What is Amazon Route 53 Application Recovery Controller?

Amazon Route 53 Application Recovery Controller provides two distinct capabilities: readiness checks and routing controls. You can use these features to give you insights into whether your applications and resources are prepared for recovery, and to help you manage and coordinate failover.

Route 53 ARC provides continual readiness checks to help make sure, on an ongoing basis, that your applications are scaled to handle failover traffic and configured so you can route around failures. Route 53 ARC helps you centrally coordinate failovers within an AWS Region or across multiple Regions. It provides extremely reliable routing control so you can recover applications by rerouting traffic, for example, across Availability Zones or Regions. To do this, you partition your applications into redundant failure-containment units, or replicas, called cells. The boundary of a cell can be an Availability Zone or a Region, or even a smaller unit within an Availability Zone.

The AWS Global Cloud Infrastructure provides high fault tolerance, with each AWS Region comprised of multiple Availability Zones, which are fully isolated. Route 53 ARC works within the AWS ecosystem to help your applications be resilient. You can support highly available applications on AWS by running two redundant replicas across Availability Zones and Regions. Then you can use Amazon Route 53 to route traffic to the appropriate replica.

Typically, one application replica is active and serves application traffic, while another is a standby replica. When your active replica has failures, you can scale up the standby replica (if needed), and then reroute user traffic there to restore availability to your application. Readiness checks can help you determine if you need to add capacity to a standby when you've scaled up a primary, for example. However, you should decide whether to fail away from or to a replica based on your monitoring and health check systems, and consider readiness checks as a complementary service to those systems.

If you want to enable faster recoveries, another option you can configure is to use an active-active implementation. With this approach, all of your replicas are active at the same time. This means that you can recover from failures by shifting users away from your impaired application replica by just rerouting traffic to another active replica, without taking time to scale up first.
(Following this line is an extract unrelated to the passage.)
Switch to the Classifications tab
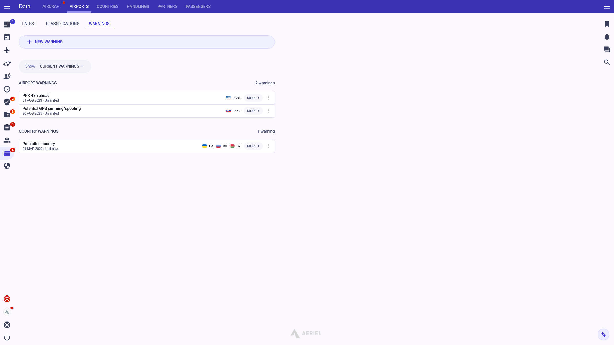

Route 53 ARC also includes configurable safety rules that you can use to create guard rails for failover operations. Using these rules, you can make sure, for example that only one of your endpoints (active or standby) is enabled and in service at a time. Or you might limit the number of application replicas in an active-active configuration that are taken offline at once, so that automation can't reduce capacity below a certain level. These rules can help you avoid unintended consequences when you're working with routing control updates.

The features in Route 53 ARC help you prepare for and accomplish faster recovery operations for high availability applications running on AWS. Routing controls enable you to re-balance traffic across application replicas during failures, so that you can ensure that your application is available. Safety rules help protect you from poor outcomes by imposing guard rails that you define. Readiness checks continually monitor AWS resource quotas, capacity, and network routing policies, and can notify you about changes that would affect your ability to failover to a replica and recover. For example, you can set up EventBridge notifications to let you know when a readiness status changes, or you can view information about the readiness of your application resources and routing configuration in the AWS Management Console. Readiness checks help you to ensure that your standby environment is scaled and configured, so you're prepared for failure situations.